* What you are asked to do
From the line containing "Image resolution: width=1200" through the end of the entries, please repeat every line exactly and nothing more; the pictures do not belong in the copy.
Extracted information Start Marker
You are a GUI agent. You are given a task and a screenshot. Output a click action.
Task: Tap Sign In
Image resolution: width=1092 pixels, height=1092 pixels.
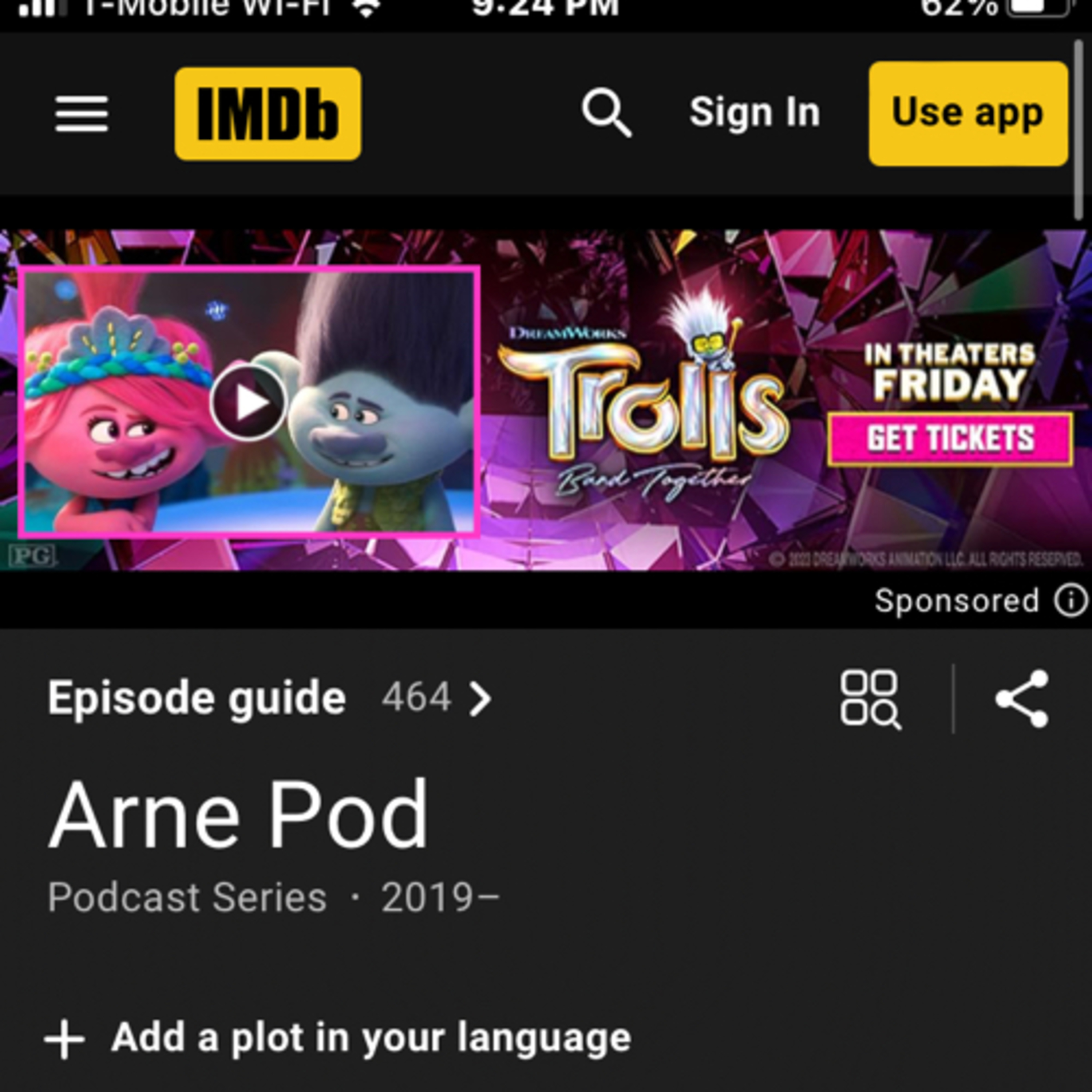coord(755,112)
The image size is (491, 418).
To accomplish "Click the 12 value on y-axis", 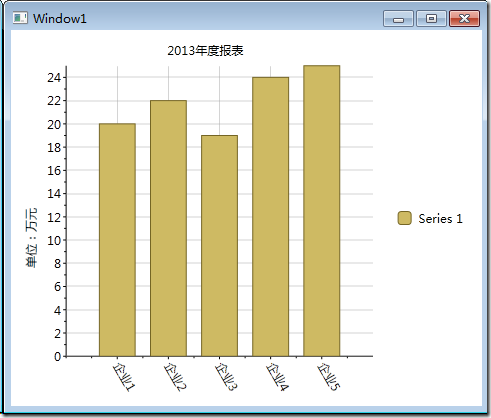I will [x=54, y=217].
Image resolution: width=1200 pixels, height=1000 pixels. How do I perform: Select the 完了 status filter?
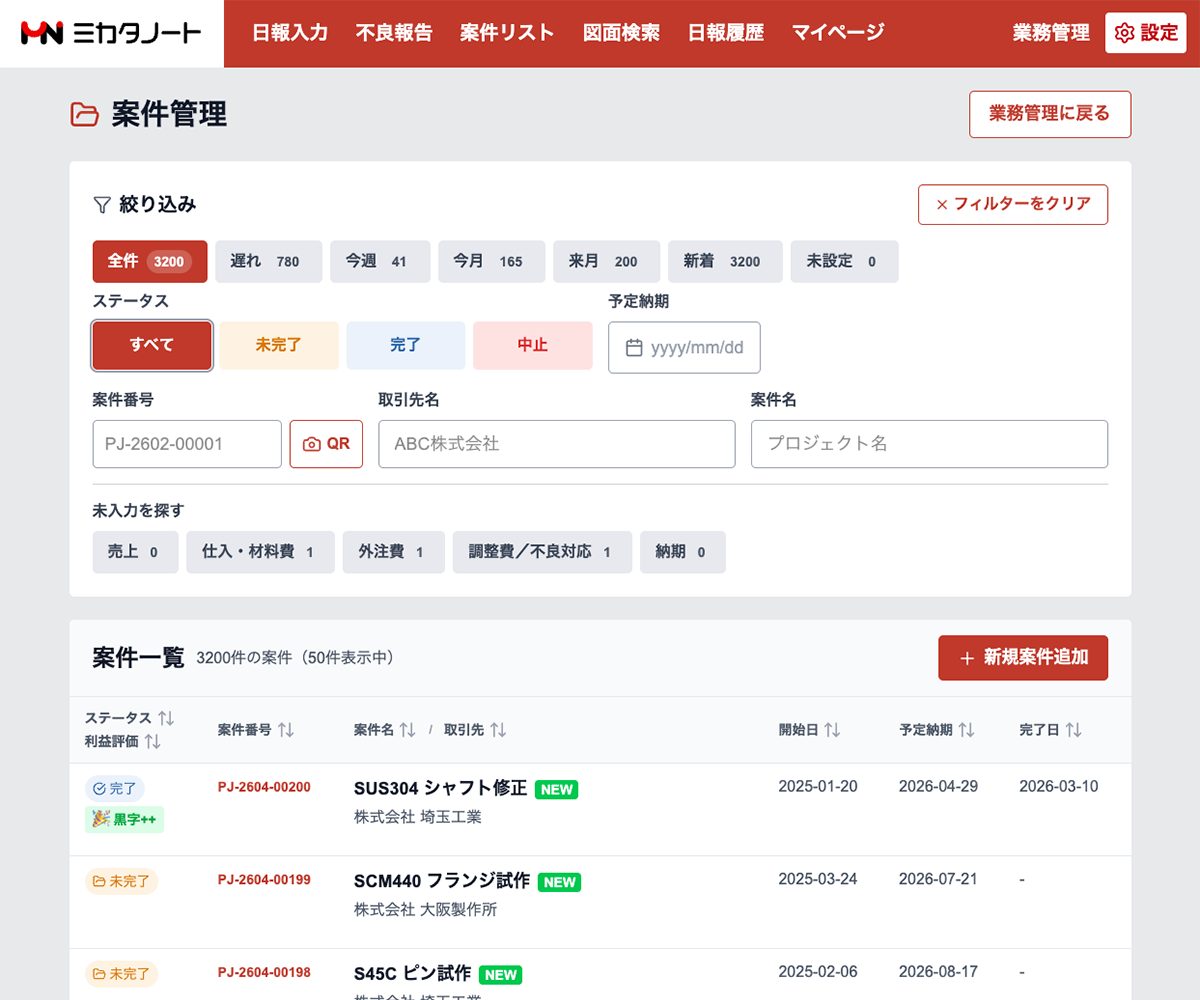click(405, 345)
Extracted information End Marker
* Reply
Image resolution: width=1200 pixels, height=1000 pixels. How do I perform: Select the 完了 status filter?
click(405, 345)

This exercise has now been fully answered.